Jennifer Brisson studies phenotypic plasticity, or how the development of an organism is influenced by its environment.
Many organisms have the ability to alter certain traits in response to their environment. This ability, known as phenotypic plasticity, is an important evolutionary strategy for an organism to better survive.
But how does an organism perceive its environment and pass this information on to its offspring? What are the genetic mechanisms that regulate how environmental cues influence how organisms grow? And how do these processes evolve?
Jennifer Brisson, a biology professor at the University of Rochester, has received a nearly $2 million grant from the National Institutes of Health (NIH) to study these questions and more in an effort to better understand plasticity. The award, which will be spread over five years, will allow her to study the mechanisms that control phenotypic plasticity and the evolution of responsible genes, which has important implications in human health and disease.
“Since 2013, our lab at the University of Rochester has been studying phenotypic plasticity,” says Brisson. “We are particularly focused on the fascinating topic of how plasticity works at the molecular level and how these molecular mechanisms change over time. This grant will allow us to continue this work.
Pea aphids provide insight into plasticity
Brisson uses genetic mapping, genomics, pharmaceutical manipulations and developmental observations to study phenotypic plasticity in pea aphids.
Insects, which reproduce rapidly, are ideal model organisms for studying the role of nature and nurture: genetically identical females have wings or are wingless depending on their environmental conditions, while in males the trait is determined by an allele in the genome. . Thus, whether or not the insect has wings is based on two completely different mechanisms – environmental (food) and genetic (nature) – that exist within the same species.
Brisson’s NIH grant will allow her to continue her research, which has already provided first-rate insights into the mechanisms at play in genetic accommodation, where an organism’s traits shift from being influenced by its environment to making part of his genetic makeup. She has already discovered, for example, that the genome of the pea aphid co-opts viral genes that influence whether or not an aphid has wings. She also identified the first known genetic basis for wing loss in an insect.
A variety of organisms, from plants to humans, use phenotypic plasticity, so Brisson’s research has important applications for better understanding how plasticity functions in human health and disease as well.
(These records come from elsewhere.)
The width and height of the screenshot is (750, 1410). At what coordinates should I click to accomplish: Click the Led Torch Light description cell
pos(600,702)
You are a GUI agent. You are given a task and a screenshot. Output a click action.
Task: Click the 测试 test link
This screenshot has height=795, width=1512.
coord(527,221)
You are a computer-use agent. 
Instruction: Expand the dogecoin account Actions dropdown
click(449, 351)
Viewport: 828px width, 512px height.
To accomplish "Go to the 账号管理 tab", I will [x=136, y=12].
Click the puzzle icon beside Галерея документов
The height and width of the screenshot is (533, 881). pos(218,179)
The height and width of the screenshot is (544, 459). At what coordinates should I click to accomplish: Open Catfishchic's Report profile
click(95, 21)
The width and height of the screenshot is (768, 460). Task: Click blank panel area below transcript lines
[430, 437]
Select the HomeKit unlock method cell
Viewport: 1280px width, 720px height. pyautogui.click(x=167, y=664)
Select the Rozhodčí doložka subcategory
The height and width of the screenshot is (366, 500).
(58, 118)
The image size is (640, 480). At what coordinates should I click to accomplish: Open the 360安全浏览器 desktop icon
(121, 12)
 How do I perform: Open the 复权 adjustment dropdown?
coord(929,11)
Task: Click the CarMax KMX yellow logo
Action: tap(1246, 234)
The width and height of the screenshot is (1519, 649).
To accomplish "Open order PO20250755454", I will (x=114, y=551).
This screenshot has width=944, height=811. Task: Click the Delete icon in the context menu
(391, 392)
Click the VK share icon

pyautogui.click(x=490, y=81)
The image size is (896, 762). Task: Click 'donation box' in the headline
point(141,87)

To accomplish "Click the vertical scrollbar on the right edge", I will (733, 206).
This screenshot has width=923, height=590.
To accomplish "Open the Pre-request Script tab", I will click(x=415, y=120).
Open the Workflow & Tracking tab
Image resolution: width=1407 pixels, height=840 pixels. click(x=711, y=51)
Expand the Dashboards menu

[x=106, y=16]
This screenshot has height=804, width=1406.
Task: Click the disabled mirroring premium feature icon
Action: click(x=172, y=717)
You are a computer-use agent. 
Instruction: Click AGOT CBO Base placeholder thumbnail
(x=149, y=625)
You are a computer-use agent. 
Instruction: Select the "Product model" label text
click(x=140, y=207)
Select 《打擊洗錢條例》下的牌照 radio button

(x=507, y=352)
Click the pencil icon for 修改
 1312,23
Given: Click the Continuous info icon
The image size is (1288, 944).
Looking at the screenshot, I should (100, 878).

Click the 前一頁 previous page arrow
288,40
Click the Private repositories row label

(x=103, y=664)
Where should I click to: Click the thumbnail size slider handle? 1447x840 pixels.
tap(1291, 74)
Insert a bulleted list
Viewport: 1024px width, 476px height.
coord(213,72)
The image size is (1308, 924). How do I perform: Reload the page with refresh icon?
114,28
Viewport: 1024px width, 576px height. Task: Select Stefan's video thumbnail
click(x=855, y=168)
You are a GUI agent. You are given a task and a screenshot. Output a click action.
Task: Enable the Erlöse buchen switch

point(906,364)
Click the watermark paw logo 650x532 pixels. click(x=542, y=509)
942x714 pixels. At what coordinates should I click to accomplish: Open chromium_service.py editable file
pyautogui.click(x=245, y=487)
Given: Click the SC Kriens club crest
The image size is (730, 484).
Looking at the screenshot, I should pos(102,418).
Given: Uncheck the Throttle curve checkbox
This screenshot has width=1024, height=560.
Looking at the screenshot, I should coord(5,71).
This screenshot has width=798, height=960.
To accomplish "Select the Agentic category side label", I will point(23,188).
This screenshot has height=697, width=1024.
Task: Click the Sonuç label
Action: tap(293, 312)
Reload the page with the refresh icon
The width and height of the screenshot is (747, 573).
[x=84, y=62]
“Almost every trait, from height and weight to susceptibility to disease, results from a complex interplay between genes and environment,” Brisson explains. “Our project aims to shed light on the ground rules acting to integrate environmental and genetic cues in trait development. This research will therefore lead to fundamental information that will ultimately contribute to reducing the prevalence of human diseases. »
Rochester biologists are exploring the roles that selfish genetic elements, first described nearly a century ago, play in heredity, aging, speciation and evolution.